_What is required_. Copy the listing word for word from its first line through the line containing "Action: (497, 415)", including both of those lines. Leave out the pictures.

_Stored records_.

-----

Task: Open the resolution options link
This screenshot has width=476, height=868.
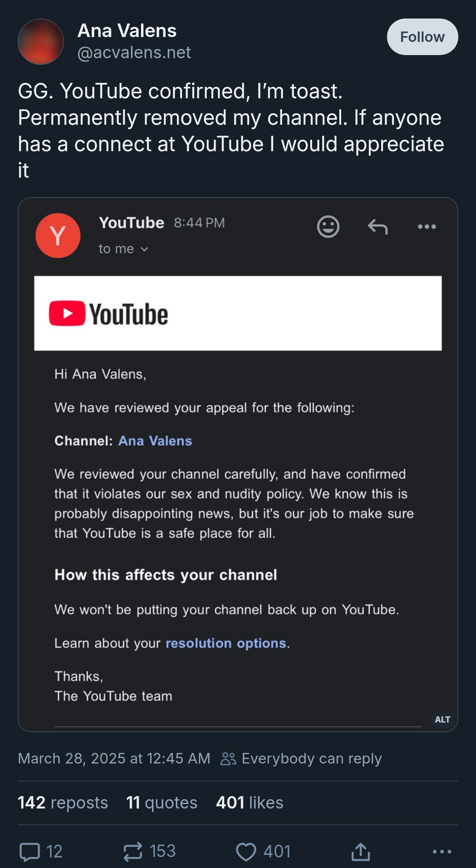Action: point(226,643)
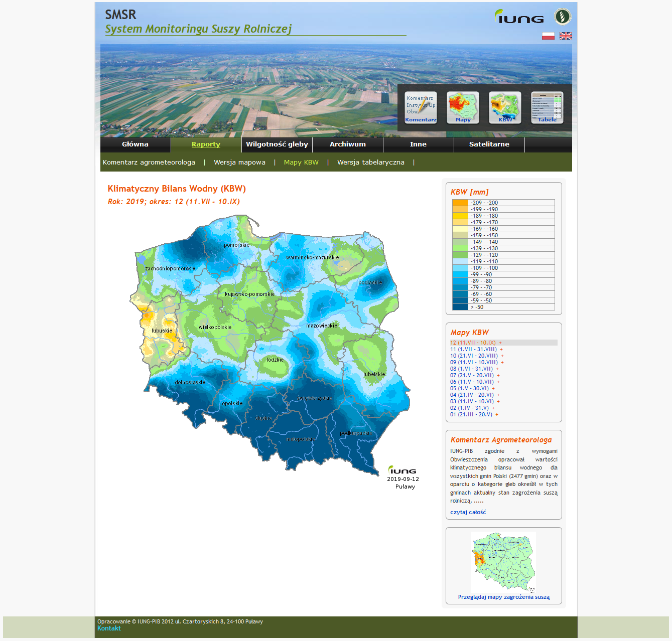
Task: Expand period 01 (21.III - 20.V) plus sign
Action: (497, 415)
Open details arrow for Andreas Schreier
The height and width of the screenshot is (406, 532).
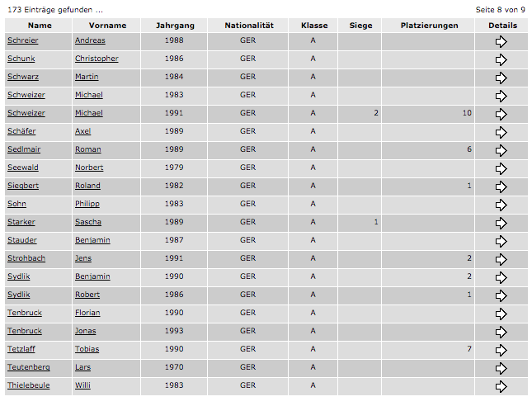point(501,41)

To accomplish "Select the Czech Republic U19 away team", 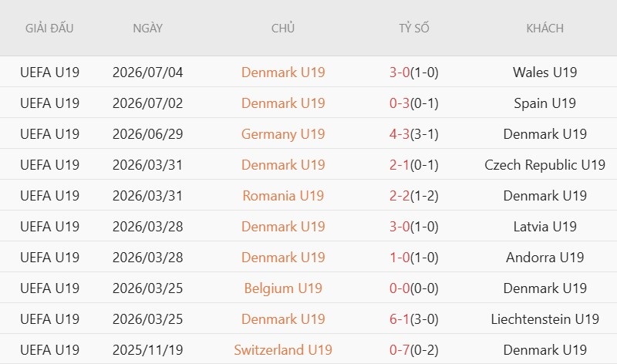I will [545, 165].
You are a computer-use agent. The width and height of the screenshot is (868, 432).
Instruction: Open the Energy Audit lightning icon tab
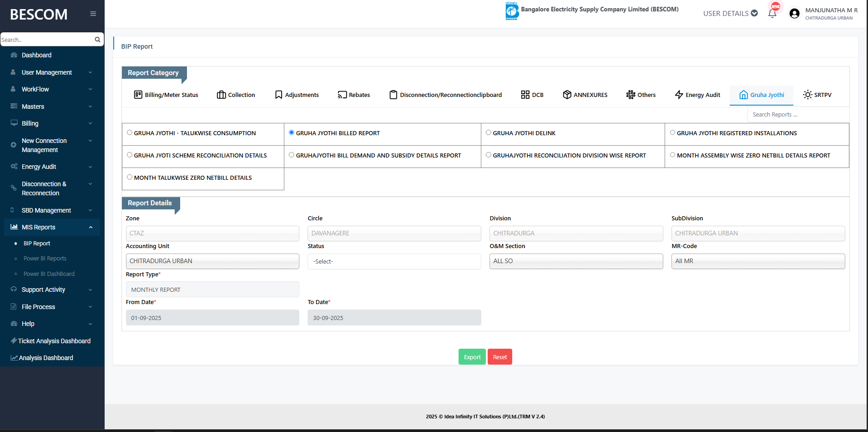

-----

_Result of this exercise_.
Task: Open the resolution options link
This screenshot has width=476, height=868.
Action: point(226,643)
Task: Expand period 01 (21.III - 20.V) plus sign
Action: (497, 415)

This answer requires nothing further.